**Exercise aim:**
Reproduce the section of the listing that begins at the line containing "Sam 1 (178, 774)" and finishes at the line containing "Jazz Man (181, 2008)". Include both end lines and nothing beyond them.
═════ Material provided ═════
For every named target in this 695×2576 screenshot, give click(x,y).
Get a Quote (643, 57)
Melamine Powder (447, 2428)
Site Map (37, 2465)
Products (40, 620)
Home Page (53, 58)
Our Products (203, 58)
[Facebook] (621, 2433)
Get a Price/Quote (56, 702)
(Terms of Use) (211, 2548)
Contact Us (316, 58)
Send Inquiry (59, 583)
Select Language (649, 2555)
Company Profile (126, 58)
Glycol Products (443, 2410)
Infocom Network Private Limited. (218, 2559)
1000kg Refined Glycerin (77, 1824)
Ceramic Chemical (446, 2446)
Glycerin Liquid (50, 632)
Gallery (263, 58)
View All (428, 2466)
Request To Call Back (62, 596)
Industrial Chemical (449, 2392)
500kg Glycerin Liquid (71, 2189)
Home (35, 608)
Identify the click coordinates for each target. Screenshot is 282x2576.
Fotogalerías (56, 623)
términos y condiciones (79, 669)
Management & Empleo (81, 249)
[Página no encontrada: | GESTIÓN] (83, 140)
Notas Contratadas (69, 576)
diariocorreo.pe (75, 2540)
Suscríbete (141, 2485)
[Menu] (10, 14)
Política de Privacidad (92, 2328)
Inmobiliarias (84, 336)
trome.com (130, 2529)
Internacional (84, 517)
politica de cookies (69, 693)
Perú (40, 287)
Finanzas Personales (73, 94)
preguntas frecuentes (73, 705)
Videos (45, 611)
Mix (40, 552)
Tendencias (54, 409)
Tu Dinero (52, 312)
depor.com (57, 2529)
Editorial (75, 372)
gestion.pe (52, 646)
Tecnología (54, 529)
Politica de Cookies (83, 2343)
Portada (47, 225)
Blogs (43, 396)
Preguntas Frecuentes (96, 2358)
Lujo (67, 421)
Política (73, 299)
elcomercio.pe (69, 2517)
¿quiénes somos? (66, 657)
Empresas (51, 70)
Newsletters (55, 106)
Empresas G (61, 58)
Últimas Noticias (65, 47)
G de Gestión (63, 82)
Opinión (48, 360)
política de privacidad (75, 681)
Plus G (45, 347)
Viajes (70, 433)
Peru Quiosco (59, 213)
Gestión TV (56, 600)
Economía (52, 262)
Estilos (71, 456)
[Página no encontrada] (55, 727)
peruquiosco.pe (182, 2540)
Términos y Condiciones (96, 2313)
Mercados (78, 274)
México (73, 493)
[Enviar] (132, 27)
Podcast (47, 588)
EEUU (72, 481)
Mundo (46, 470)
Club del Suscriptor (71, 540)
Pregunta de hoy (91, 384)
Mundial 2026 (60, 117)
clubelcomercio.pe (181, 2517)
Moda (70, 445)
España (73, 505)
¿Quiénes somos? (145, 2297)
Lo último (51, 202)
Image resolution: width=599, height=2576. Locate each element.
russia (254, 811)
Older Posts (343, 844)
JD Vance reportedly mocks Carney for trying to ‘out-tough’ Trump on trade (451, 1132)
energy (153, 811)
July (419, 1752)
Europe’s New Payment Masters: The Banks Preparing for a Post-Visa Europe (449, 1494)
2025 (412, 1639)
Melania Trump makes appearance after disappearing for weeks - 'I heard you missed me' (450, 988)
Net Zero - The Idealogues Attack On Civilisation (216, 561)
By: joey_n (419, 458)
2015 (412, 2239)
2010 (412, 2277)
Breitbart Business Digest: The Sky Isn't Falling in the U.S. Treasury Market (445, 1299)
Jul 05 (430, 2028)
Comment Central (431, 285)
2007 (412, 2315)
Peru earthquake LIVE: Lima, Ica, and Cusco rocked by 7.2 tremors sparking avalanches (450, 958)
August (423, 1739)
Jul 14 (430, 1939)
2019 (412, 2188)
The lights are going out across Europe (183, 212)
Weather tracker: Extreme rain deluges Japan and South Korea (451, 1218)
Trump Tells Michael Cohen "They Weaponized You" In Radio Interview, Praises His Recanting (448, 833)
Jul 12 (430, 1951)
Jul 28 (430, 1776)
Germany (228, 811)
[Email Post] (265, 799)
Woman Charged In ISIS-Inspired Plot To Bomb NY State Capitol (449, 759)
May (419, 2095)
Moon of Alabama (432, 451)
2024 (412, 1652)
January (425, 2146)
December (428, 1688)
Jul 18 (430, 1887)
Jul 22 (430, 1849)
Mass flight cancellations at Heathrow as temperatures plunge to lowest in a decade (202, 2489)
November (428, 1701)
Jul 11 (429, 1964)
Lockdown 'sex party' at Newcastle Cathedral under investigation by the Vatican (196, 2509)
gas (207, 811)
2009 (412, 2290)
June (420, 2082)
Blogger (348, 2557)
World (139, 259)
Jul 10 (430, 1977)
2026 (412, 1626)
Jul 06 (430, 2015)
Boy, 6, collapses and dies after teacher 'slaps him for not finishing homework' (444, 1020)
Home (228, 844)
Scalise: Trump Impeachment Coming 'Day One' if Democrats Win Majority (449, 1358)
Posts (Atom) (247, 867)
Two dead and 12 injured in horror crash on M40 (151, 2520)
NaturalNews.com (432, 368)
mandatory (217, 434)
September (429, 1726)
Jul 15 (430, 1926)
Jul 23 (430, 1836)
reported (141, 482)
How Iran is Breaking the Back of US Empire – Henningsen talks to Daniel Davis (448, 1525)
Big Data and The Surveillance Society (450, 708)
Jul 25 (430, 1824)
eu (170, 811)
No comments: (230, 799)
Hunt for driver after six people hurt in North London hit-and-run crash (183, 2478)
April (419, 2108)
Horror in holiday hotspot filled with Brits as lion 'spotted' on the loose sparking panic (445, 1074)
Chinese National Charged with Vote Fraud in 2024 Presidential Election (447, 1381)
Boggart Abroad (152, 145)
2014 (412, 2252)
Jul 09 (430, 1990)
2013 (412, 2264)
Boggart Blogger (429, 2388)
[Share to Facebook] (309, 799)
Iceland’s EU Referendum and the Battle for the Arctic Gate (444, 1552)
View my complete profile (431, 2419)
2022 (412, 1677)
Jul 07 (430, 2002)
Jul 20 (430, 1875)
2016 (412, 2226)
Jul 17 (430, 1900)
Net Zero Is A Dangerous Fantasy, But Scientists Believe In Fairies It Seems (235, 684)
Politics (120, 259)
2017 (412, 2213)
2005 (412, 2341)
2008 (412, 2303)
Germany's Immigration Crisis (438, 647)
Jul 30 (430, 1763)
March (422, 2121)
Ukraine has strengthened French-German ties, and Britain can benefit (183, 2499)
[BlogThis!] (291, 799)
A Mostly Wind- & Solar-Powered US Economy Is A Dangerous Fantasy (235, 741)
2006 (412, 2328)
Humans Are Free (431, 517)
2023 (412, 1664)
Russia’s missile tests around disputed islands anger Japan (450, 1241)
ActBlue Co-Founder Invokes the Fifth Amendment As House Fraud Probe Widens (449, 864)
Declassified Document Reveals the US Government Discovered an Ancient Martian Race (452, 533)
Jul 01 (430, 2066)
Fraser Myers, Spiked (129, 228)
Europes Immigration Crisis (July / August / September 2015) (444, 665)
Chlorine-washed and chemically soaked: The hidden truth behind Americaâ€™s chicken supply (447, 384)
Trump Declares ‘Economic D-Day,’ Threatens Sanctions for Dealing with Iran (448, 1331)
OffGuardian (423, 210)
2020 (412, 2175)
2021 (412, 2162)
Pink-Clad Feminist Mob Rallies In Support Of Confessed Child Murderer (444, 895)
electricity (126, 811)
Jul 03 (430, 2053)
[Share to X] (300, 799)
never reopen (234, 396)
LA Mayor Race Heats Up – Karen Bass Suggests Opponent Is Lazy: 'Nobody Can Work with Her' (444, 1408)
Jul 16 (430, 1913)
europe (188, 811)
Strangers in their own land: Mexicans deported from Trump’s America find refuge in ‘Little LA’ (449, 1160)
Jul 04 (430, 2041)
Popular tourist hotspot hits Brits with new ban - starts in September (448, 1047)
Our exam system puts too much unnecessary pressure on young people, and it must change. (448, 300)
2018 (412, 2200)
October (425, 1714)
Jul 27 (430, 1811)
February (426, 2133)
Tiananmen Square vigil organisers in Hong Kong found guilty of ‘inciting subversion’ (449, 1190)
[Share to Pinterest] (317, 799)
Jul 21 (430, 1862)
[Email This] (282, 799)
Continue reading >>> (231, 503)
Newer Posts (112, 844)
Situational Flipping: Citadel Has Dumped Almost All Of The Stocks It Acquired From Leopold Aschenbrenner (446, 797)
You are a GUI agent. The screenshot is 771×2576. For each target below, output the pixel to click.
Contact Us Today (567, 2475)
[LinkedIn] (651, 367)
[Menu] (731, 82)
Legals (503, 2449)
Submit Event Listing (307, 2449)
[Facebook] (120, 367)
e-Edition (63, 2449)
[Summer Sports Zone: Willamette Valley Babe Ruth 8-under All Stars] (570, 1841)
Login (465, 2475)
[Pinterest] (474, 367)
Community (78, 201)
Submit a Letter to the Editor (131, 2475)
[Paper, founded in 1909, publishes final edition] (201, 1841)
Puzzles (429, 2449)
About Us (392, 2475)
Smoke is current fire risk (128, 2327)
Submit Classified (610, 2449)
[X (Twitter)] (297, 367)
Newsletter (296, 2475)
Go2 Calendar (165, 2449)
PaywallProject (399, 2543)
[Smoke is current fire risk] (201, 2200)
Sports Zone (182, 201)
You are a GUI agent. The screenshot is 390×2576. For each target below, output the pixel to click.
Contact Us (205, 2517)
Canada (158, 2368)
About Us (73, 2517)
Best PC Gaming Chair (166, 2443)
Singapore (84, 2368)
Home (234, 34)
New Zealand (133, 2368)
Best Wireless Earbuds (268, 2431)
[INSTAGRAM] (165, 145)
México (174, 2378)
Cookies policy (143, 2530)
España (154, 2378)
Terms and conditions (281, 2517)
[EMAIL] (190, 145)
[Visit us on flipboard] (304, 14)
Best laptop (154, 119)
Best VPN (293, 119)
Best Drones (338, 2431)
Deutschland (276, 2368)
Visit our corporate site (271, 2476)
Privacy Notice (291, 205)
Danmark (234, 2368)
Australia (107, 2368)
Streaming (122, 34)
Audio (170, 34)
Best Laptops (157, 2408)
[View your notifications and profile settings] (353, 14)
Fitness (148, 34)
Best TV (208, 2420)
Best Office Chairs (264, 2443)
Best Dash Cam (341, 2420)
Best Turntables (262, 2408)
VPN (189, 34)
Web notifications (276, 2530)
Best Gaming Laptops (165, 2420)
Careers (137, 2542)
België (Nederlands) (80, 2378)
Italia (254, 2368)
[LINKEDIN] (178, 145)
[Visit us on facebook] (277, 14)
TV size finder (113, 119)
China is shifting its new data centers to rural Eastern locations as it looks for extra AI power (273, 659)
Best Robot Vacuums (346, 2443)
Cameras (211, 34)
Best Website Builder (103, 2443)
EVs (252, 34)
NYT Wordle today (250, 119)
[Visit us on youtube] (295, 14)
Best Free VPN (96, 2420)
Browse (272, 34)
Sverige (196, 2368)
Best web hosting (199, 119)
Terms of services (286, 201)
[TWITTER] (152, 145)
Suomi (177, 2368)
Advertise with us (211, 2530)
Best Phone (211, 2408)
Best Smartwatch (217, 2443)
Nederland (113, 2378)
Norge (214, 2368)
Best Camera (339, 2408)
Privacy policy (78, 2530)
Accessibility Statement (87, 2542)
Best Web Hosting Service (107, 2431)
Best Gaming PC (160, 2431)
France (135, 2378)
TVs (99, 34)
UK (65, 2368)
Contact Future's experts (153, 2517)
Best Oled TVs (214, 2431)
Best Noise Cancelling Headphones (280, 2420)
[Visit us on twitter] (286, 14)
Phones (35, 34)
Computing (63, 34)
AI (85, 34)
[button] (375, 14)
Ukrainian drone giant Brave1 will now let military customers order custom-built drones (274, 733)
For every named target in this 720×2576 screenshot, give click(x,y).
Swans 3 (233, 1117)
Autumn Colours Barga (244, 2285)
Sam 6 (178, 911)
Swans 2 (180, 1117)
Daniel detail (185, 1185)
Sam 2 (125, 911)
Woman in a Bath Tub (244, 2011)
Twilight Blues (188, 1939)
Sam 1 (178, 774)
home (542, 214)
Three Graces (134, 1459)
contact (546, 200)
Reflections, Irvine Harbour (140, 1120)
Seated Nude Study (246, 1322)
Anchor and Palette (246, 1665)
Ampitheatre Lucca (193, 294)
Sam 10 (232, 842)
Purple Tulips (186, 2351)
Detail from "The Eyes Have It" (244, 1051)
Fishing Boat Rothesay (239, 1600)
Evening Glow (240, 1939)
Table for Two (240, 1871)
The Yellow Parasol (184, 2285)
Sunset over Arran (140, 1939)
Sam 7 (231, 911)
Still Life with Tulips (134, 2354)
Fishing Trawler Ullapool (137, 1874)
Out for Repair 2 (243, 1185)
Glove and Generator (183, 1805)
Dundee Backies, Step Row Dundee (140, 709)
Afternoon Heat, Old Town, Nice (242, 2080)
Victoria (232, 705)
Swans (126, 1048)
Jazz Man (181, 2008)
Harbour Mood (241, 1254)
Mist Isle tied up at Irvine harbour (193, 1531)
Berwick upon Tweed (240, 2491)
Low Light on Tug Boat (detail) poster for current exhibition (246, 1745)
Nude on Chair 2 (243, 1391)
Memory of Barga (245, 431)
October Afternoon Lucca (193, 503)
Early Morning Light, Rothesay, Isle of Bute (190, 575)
═════
**Task result:**
Sam 1 (178, 774)
home (542, 214)
Three Graces (134, 1459)
contact (546, 200)
Reflections, Irvine Harbour (140, 1120)
Seated Nude Study (246, 1322)
Anchor and Palette (246, 1665)
Ampitheatre Lucca (193, 294)
Sam 10 (232, 842)
Purple Tulips (186, 2351)
Detail from "The Eyes Have It" (244, 1051)
Fishing Boat Rothesay (239, 1600)
Evening Glow (240, 1939)
Table for Two (240, 1871)
The Yellow Parasol (184, 2285)
Sunset over Arran (140, 1939)
Sam 7 (231, 911)
Still Life with Tulips (134, 2354)
Fishing Trawler Ullapool (137, 1874)
Out for Repair 2 (243, 1185)
Glove and Generator (183, 1805)
Dundee Backies, Step Row Dundee (140, 709)
Afternoon Heat, Old Town, Nice (242, 2080)
Victoria (232, 705)
Swans (126, 1048)
Jazz Man (181, 2008)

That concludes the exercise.